▶ Records contained in a dataset:

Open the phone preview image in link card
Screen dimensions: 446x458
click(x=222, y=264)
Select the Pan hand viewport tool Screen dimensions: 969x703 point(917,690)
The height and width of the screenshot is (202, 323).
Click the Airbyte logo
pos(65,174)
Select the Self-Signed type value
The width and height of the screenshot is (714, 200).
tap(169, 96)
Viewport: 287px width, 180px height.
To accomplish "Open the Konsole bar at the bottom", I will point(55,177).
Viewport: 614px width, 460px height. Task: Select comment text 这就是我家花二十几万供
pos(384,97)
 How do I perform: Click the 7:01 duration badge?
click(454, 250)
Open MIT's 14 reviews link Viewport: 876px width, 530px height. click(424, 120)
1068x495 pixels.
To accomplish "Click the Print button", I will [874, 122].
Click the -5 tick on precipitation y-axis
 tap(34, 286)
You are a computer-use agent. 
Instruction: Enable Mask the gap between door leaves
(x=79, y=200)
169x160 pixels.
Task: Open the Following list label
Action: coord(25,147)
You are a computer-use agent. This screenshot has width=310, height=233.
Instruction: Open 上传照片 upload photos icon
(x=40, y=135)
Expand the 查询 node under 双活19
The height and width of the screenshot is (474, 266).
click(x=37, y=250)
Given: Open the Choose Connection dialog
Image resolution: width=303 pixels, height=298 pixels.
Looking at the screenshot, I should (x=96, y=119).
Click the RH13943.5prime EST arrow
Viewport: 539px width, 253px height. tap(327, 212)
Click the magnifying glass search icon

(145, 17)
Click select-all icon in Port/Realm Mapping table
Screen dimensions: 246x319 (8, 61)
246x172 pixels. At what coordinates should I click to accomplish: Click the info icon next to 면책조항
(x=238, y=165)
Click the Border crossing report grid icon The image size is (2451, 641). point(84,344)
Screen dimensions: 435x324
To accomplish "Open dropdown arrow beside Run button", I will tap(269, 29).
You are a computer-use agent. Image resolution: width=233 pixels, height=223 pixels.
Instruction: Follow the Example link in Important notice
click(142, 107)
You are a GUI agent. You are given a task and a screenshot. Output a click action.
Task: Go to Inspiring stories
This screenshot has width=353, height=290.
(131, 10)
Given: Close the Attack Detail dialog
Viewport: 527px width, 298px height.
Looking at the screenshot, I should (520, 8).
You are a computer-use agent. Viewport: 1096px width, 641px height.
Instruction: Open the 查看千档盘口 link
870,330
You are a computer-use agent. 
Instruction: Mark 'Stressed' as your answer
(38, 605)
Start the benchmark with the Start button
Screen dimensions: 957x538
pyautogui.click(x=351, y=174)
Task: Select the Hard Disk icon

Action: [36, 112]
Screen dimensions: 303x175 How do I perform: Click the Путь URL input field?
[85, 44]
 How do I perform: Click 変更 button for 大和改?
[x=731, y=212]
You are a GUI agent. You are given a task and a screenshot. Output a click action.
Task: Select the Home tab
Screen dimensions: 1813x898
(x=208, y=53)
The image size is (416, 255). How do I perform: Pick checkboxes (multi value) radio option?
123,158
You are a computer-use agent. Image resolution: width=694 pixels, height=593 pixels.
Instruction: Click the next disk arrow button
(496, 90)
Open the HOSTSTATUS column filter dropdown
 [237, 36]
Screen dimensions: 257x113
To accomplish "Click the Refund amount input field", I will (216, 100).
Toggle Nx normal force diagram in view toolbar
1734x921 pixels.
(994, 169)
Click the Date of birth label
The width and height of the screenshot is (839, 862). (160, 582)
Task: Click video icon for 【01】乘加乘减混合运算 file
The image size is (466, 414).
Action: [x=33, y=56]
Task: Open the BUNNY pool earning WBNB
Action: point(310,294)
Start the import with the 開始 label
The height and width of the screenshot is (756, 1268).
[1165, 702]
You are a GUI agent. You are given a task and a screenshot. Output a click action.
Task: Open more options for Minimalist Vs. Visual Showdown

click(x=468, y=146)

▶ ABOUT THIS EXERCISE:
Restate every entry exactly. Leave nothing out.

▶ WRITTEN SOLUTION:
Open the phone preview image in link card
Screen dimensions: 446x458
click(x=222, y=264)
Select the Pan hand viewport tool Screen dimensions: 969x703 point(917,690)
The height and width of the screenshot is (202, 323).
Click the Airbyte logo
pos(65,174)
Select the Self-Signed type value
The width and height of the screenshot is (714, 200).
tap(169, 96)
Viewport: 287px width, 180px height.
To accomplish "Open the Konsole bar at the bottom", I will point(55,177).
Viewport: 614px width, 460px height. Task: Select comment text 这就是我家花二十几万供
pos(384,97)
 How do I perform: Click the 7:01 duration badge?
click(454, 250)
Open MIT's 14 reviews link Viewport: 876px width, 530px height. click(424, 120)
1068x495 pixels.
To accomplish "Click the Print button", I will [874, 122].
Click the -5 tick on precipitation y-axis
 tap(34, 286)
You are a computer-use agent. 
Instruction: Enable Mask the gap between door leaves
(x=79, y=200)
169x160 pixels.
Task: Open the Following list label
Action: coord(25,147)
You are a computer-use agent. This screenshot has width=310, height=233.
Instruction: Open 上传照片 upload photos icon
(x=40, y=135)
Expand the 查询 node under 双活19
The height and width of the screenshot is (474, 266).
click(x=37, y=250)
Given: Open the Choose Connection dialog
Image resolution: width=303 pixels, height=298 pixels.
Looking at the screenshot, I should (x=96, y=119).
Click the RH13943.5prime EST arrow
Viewport: 539px width, 253px height. tap(327, 212)
Click the magnifying glass search icon

(145, 17)
Click select-all icon in Port/Realm Mapping table
Screen dimensions: 246x319 (8, 61)
246x172 pixels. At what coordinates should I click to accomplish: Click the info icon next to 면책조항
(x=238, y=165)
Click the Border crossing report grid icon The image size is (2451, 641). point(84,344)
Screen dimensions: 435x324
To accomplish "Open dropdown arrow beside Run button", I will tap(269, 29).
You are a computer-use agent. Image resolution: width=233 pixels, height=223 pixels.
Instruction: Follow the Example link in Important notice
click(142, 107)
You are a GUI agent. You are given a task and a screenshot. Output a click action.
Task: Go to Inspiring stories
This screenshot has width=353, height=290.
(131, 10)
Given: Close the Attack Detail dialog
Viewport: 527px width, 298px height.
Looking at the screenshot, I should (520, 8).
You are a computer-use agent. Viewport: 1096px width, 641px height.
Instruction: Open the 查看千档盘口 link
870,330
You are a computer-use agent. 
Instruction: Mark 'Stressed' as your answer
(38, 605)
Start the benchmark with the Start button
Screen dimensions: 957x538
pyautogui.click(x=351, y=174)
Task: Select the Hard Disk icon

Action: [36, 112]
Screen dimensions: 303x175 How do I perform: Click the Путь URL input field?
[85, 44]
 How do I perform: Click 変更 button for 大和改?
[x=731, y=212]
You are a GUI agent. You are given a task and a screenshot. Output a click action.
Task: Select the Home tab
Screen dimensions: 1813x898
(x=208, y=53)
The image size is (416, 255). How do I perform: Pick checkboxes (multi value) radio option?
123,158
You are a computer-use agent. Image resolution: width=694 pixels, height=593 pixels.
Instruction: Click the next disk arrow button
(496, 90)
Open the HOSTSTATUS column filter dropdown
 [237, 36]
Screen dimensions: 257x113
To accomplish "Click the Refund amount input field", I will (216, 100).
Toggle Nx normal force diagram in view toolbar
1734x921 pixels.
(994, 169)
Click the Date of birth label
The width and height of the screenshot is (839, 862). (160, 582)
Task: Click video icon for 【01】乘加乘减混合运算 file
The image size is (466, 414).
Action: [x=33, y=56]
Task: Open the BUNNY pool earning WBNB
Action: point(310,294)
Start the import with the 開始 label
The height and width of the screenshot is (756, 1268).
[1165, 702]
You are a GUI agent. You are given a task and a screenshot. Output a click action.
Task: Open more options for Minimalist Vs. Visual Showdown

click(x=468, y=146)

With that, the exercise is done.